-------- Document extract --------

Let’s skip to this particular interchange with Senator Tester, who nailed it (from 1:43:12, where I have it set to start, to 1:46:19). The Fed actually put the bank on notice as far back as November of 2021 but did nothing:

So, the Fed’s Regulator-in-Chief primarily blames the banksters, who enriched themselves on the way out the bank’s doors, for not taking action, even though the Fed’s regulators, it would appear, did nothing to even attempt to force action.

But …

The banking system is sound and resilient

And again …

Banks are safe and sound.

At least, Senator Britt did grill one of them (for less than a minute):

The main thing is that all is now well

Today I read, according to Dallas Fed President James Bullard, assurance the problem has been fixed:

My sense is that the level of systemic risk associated with financial turmoil has fallen dramatically. For this reason, I think the FOMC should begin to de-emphasize systemic risk worries… 

My sense is that, because the turmoil has been ongoing for some time, all of the major players have made adjustments as best they can to contain the fallout from the failure of another firm in the industry. They have done this not out of benevolence but out of their own instincts for self-preservation.

-------- Dataset extract --------

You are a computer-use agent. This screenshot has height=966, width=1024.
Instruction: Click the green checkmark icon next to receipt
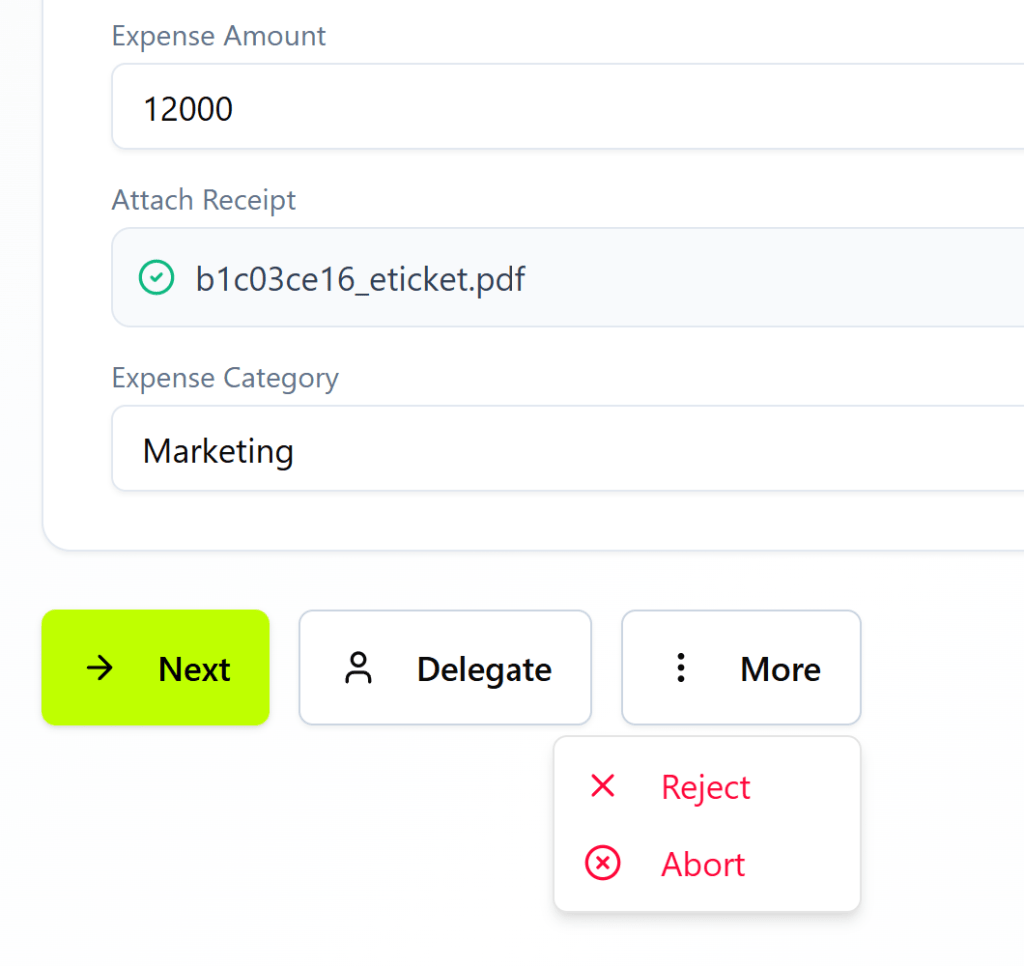pyautogui.click(x=155, y=278)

--------

▶ _Requirement_
Copy out the stretch of the Fed commentary from "Let’s skip to" through "to force action.", putting "bank executives" in place of "banksters".

▶ _Task output_
Let’s skip to this particular interchange with Senator Tester, who nailed it (from 1:43:12, where I have it set to start, to 1:46:19). The Fed actually put the bank on notice as far back as November of 2021 but did nothing:

So, the Fed’s Regulator-in-Chief primarily blames the bank executives, who enriched themselves on the way out the bank’s doors, for not taking action, even though the Fed’s regulators, it would appear, did nothing to even attempt to force action.